Pattern 3: Performance Metrics Logging¶

The Implementation¶

# src/metrics_logger.py
import time
from structured_logger import StructuredLogger

class MetricsLogger:
    """Log operation metrics (duration, throughput, etc.)."""

    def __init__(self, logger: StructuredLogger):
        self.logger = logger

    def log_duration(self, operation: str, duration_ms: float, **context):
        """Log operation duration."""
        self.logger.info(
            f"{operation} duration",
            operation=operation,
            duration_ms=f"{duration_ms:.2f}",
            **context
        )

    def log_throughput(self, operation: str, items: int, duration_ms: float, **context):
        """Log throughput (items per second)."""
        throughput = (items / duration_ms) * 1000 if duration_ms > 0 else 0

        self.logger.info(
            f"{operation} throughput",
            operation=operation,
            items=items,
            duration_ms=f"{duration_ms:.2f}",
            throughput_per_sec=f"{throughput:.2f}",
            **context
        )

    def time_operation(self, operation: str, **context):
        """Context manager to automatically time operations."""
        class Timer:
            def __enter__(timer_self):
                timer_self.start = time.time()
                return timer_self

            def __exit__(timer_self, *args):
                duration = (time.time() - timer_self.start) * 1000  # ms
                self.log_duration(operation, duration, **context)

        return Timer()

Usage¶

logger = StructuredLogger(__name__)
metrics = MetricsLogger(logger)

# Automatic timing
with metrics.time_operation("device_configuration", device="router1"):
    configure_device(device)

# Manual metrics  
start = time.time()
devices_processed = 0
for device in devices:
    deploy_to_device(device)
    devices_processed += 1
duration = (time.time() - start) * 1000

metrics.log_throughput(
    "fleet_deployment",
    items=devices_processed,
    duration_ms=duration,
    total_devices=len(devices)
)

Pattern 4: Log Aggregation Integration¶

Sending Logs to Elasticsearch¶

# src/elasticsearch_logger.py
import json
from elasticsearch import Elasticsearch
from structured_logger import StructuredLogger

class ElasticsearchHandler(logging.Handler):
    """Send logs to Elasticsearch."""

    def __init__(self, hosts: list, index_name: str = "network-automation"):
        """
        Initialize Elasticsearch handler.

        Args:
            hosts: Elasticsearch hosts (e.g., ["localhost:9200"])
            index_name: Index name for logs
        """
        super().__init__()
        self.es = Elasticsearch(hosts=hosts)
        self.index_name = index_name

    def emit(self, record):
        """Send log record to Elasticsearch."""
        try:
            log_data = json.loads(self.format(record))
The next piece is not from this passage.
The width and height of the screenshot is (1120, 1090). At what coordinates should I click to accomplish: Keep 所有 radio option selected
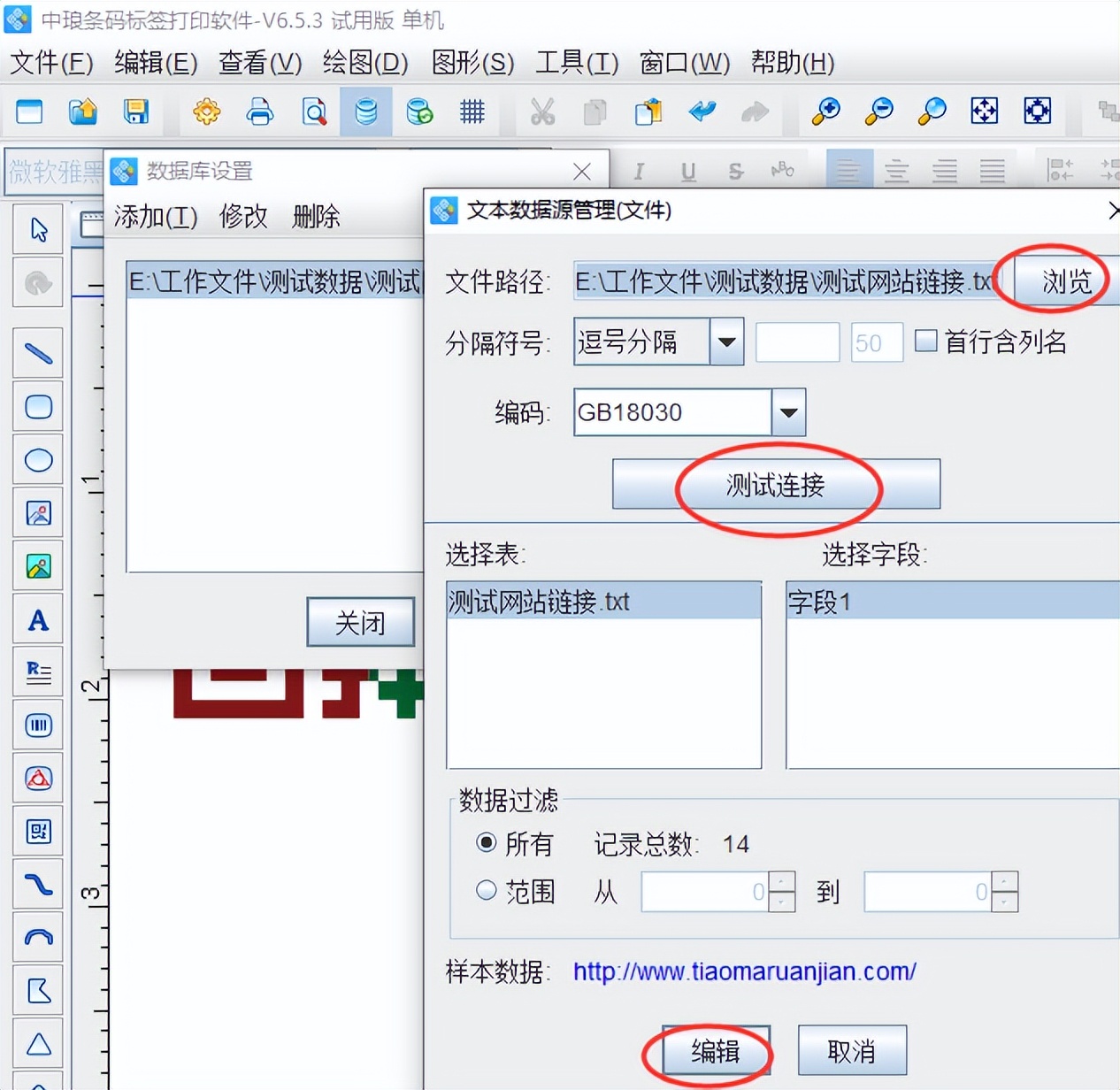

            # Add timestamp for Elasticsearch
            log_data["@timestamp"] = log_data.get("timestamp", datetime.utcnow().isoformat())

            # Send to Elasticsearch
            self.es.index(
                index=f"{self.index_name}-{datetime.utcnow():%Y.%m.%d}",
                doc_type="_doc",
                body=log_data
            )
        except Exception as e:
            self.handleError(record)

Setup¶

# In your application startup
logger = StructuredLogger(__name__)

# Add Elasticsearch handler
es_handler = ElasticsearchHandler(hosts=["localhost:9200"])
es_handler.setFormatter(JSONFormatter())
logger.logger.addHandler(es_handler)

# Now all logs are sent to Elasticsearch
logger.info("Application started")

Elasticsearch Queries¶

# Find all failures for device router1
GET network-automation-*/_search
{
  "query": {
    "bool": {
      "must": [
        {"term": {"device": "router1"}},
        {"term": {"level": "ERROR"}}
      ]
    }
  }
}

# Find slow operations
GET network-automation-*/_search
{
  "query": {
    "range": {
      "duration_ms": {"gte": 5000}
    }
  }
}

# Group errors by device
GET network-automation-*/_search
{
  "aggs": {
    "errors_by_device": {
      "terms": {"field": "device"}
    }
  }
}

Pattern 5: Audit Logging for Compliance¶

# src/audit_logger.py
from structured_logger import StructuredLogger

class AuditLogger:
    """Compliance-grade audit logging."""

    def __init__(self):
        self.logger = StructuredLogger("audit", level=logging.INFO)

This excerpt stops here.